Benjamin says his bill mirrors Harris’s; he has endorsed her White House bid. “This bill is for the everyday New Yorker,” Benjamin said. “I’m glad to align with her on a good idea that she has brought forward on the federal level and I can implement here in the state and has real impact on people’s lives.”

A significant and growing portion of New Yorkers can be considered rent-burdened according to a study by the non-profit watchdog group Citizens Budget Commission, with about 44 percent of all city households forking over a third of their income toward rent (after rental housing vouchers and Supplemental Nutrition Assistance Program (SNAP) benefits).

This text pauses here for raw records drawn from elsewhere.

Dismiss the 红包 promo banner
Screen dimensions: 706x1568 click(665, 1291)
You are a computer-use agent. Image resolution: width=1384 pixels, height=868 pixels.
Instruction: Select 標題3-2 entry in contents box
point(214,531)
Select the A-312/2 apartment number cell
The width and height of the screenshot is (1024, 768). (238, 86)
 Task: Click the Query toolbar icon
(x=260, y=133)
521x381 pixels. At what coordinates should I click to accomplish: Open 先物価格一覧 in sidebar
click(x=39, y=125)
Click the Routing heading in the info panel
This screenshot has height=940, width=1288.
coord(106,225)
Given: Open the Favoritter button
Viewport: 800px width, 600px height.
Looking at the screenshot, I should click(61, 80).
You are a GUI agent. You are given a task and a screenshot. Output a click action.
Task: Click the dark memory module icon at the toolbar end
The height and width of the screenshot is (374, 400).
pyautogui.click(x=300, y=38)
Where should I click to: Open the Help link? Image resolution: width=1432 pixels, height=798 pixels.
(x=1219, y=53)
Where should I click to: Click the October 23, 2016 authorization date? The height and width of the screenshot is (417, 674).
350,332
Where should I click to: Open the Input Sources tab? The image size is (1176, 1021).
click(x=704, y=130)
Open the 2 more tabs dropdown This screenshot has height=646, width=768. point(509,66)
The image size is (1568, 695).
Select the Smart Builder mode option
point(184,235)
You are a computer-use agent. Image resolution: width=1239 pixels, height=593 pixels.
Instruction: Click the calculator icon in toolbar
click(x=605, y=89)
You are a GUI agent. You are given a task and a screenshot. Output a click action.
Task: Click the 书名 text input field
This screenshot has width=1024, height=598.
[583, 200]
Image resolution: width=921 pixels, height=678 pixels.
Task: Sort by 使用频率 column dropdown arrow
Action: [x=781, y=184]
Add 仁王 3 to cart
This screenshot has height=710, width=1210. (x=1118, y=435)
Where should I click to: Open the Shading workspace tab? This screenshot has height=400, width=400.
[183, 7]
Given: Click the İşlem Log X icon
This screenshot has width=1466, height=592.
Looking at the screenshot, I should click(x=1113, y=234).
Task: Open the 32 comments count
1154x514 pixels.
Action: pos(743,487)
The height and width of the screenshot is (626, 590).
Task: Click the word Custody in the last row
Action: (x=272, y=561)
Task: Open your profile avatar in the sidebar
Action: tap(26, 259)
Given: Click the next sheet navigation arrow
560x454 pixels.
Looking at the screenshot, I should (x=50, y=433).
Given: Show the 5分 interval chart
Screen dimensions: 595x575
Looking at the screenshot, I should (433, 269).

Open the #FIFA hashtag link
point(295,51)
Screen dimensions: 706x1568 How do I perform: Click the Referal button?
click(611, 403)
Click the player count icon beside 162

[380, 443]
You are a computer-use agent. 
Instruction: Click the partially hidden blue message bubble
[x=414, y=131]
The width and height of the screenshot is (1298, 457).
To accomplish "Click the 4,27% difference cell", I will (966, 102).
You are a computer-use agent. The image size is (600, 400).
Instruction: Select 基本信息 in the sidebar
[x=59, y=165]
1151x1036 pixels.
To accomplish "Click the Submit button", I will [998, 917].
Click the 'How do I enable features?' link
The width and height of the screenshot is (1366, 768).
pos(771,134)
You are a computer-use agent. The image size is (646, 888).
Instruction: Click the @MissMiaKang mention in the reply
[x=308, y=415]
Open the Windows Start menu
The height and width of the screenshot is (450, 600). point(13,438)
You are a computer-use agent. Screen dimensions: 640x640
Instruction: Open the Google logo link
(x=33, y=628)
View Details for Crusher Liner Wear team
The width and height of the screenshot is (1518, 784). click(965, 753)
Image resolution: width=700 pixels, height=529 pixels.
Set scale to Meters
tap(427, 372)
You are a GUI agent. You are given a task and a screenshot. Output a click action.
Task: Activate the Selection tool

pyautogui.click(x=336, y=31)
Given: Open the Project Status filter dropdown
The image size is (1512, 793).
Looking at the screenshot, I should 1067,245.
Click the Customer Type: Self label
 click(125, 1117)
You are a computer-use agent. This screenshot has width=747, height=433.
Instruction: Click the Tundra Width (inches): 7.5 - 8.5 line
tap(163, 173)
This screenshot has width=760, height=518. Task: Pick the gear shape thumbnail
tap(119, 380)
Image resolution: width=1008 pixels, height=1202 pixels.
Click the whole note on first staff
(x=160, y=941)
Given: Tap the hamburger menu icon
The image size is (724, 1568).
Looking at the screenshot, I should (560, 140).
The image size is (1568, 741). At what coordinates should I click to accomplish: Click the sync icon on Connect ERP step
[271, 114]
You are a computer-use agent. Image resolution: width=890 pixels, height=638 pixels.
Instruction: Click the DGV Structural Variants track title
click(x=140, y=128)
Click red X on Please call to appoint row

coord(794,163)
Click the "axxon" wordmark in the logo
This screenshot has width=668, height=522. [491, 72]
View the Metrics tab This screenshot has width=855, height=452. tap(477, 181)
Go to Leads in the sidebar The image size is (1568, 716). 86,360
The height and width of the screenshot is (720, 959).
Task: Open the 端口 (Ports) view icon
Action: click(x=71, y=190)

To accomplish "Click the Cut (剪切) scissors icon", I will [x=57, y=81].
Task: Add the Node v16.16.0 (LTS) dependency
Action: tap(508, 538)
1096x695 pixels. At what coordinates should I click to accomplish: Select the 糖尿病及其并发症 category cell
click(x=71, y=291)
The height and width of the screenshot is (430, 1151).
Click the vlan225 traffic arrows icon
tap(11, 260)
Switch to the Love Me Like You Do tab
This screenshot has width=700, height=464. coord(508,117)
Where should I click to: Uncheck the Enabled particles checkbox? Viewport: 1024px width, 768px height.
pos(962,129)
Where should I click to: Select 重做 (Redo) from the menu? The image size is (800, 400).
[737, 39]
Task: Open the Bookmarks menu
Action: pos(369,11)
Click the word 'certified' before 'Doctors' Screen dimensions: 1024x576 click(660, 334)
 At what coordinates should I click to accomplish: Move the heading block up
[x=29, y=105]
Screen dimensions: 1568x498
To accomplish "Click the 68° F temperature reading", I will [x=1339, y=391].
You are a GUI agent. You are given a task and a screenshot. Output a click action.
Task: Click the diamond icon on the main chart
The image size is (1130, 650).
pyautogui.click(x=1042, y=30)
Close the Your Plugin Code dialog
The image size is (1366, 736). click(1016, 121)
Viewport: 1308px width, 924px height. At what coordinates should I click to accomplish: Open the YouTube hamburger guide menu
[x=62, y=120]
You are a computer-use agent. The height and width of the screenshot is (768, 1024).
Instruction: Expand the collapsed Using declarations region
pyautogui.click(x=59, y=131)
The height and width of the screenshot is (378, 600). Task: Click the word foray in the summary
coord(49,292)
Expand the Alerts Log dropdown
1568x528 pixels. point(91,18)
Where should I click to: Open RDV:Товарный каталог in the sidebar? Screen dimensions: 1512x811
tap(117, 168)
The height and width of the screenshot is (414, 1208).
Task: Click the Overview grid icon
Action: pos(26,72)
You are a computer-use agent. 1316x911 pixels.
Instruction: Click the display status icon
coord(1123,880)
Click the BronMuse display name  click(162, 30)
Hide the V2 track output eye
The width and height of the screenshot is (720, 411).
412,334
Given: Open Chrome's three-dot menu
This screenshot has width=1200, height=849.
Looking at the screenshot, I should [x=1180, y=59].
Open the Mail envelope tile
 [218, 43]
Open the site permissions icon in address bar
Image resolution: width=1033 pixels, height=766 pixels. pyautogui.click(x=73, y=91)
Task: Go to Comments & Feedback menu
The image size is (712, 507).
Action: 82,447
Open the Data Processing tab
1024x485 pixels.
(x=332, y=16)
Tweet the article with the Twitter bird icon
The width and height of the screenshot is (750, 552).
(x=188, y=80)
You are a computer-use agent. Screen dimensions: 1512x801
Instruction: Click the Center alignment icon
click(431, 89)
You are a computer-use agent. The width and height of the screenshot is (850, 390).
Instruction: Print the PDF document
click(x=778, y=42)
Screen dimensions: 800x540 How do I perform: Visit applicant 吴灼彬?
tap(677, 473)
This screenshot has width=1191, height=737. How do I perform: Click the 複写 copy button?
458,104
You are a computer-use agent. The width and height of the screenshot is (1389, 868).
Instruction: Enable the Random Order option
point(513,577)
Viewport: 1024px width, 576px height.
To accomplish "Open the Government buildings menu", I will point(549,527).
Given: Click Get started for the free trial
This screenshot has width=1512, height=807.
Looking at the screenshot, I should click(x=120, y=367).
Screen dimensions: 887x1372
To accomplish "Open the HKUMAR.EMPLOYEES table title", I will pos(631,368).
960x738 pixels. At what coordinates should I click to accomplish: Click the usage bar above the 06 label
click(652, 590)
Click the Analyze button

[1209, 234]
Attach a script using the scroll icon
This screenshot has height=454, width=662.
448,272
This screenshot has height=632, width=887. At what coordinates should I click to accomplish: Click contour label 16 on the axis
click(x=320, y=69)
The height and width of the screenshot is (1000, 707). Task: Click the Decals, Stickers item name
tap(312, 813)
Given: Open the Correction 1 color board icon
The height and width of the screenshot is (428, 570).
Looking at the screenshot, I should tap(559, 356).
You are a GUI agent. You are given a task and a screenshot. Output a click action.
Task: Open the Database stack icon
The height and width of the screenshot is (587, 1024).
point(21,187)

And 91 percent of households who are paying more than 50 percent of their income in rent are low-income New Yorkers. The tax credit’s availability would decrease as household gross income rises; it would cap out at $125,000 a year.

Benjamin, who is chairman of the Senate Revenue and Budget committee, has set his sights on another office–possibly a 2021 run for city comptroller, though he’s said that he’s currently focused on his job in Albany. He views the proposal as a necessary way to fight poverty and homelessness.

“When it comes to legislation like this it’s sort of beyond budgetary concerns that we typically have. We’re going to be looking at that more closely as we go forward. But as far as I’m concerned, this is so important that we can move forward even without having that buttoned down because it’s such a pressing issue for everyday New Yorkers.”